RE: Why did Jesus suffer for sinners and not victims
June 7, 2021 at 10:49 pm
(This post was last modified: June 7, 2021 at 10:56 pm by Belacqua.)
(June 7, 2021 at 9:39 pm)vulcanlogician Wrote: placing of such significance upon a single event.
I think the desire here is to find an ontological point of change -- something which isn't subjective but scientific. Then, you're right, the significance we give that change may vary. If people want to acknowledge that the ontological change is at that point but it isn't significant for them, that would be a different argument.
In fact I think that the pro-choice side would do better to acknowledge that scientific issues of ontological change aren't included in their argument, only utilitarian and practical concerns. But I don't think that denying fertilization as a biological change is the best way to justify legal abortion.
It's obviously true that every event, including making a baby, has multiple causes. The question to me is whether, due to all these causes, we can define a point at which an ontological change occurs.
Sometimes we obviously can't -- as in a Sorites Paradox, some conditions just don't have dividing lines.
A better example here might be the construction of an airplane. The causes for the plane are many, including the investors saying to go ahead, and the designs, and the construction of parts, and the transportation and then assembly of parts. I acknowledge that there is no single point in the process at which the thing goes from being a non-plane to a plane.
We could make a checklist of factors which make the plane flyable -- viable as a plane. The wings are necessary, but the seats and toilets aren't. So we could identify a day on which the plane went from flyable to non-flyable. And I think that some people want to apply this type of thinking to humans. They have a checklist of factors (self-consciousness, or the ability to survive outside the womb) which they take to be the difference between non-viability and viability.
That doesn't, though, mean that the case of the plane and that of people are the same. It doesn't mean that viability and being a human are the same.
Also, we could say that, for example, the causes of my death are already in place. Telomere shortening due to my age, my extreme espresso addiction, etc. But that doesn't mean that I'm dead already. Or that the moment of my death won't be a single, ontological change. Fertilization is this way, I think. The causes may be many, but there is still a single event of change.

▶ [Information supplied]
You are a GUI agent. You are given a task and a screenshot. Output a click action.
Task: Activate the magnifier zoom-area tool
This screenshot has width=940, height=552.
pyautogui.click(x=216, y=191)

▶ [Questions]
(a) From the forum post on ontological change above, copy out word for word the part that opens with the words containing "It's obviously true" and closes with "ontological change occurs.".
(b) In the forum post on ontological change, what two causes does the writer name as already in place for the writer's own death?

▶ [List of solutions]
(a)
It's obviously true that every event, including making a baby, has multiple causes. The question to me is whether, due to all these causes, we can define a point at which an ontological change occurs.

(b) Telomere shortening due to age and an extreme espresso addiction.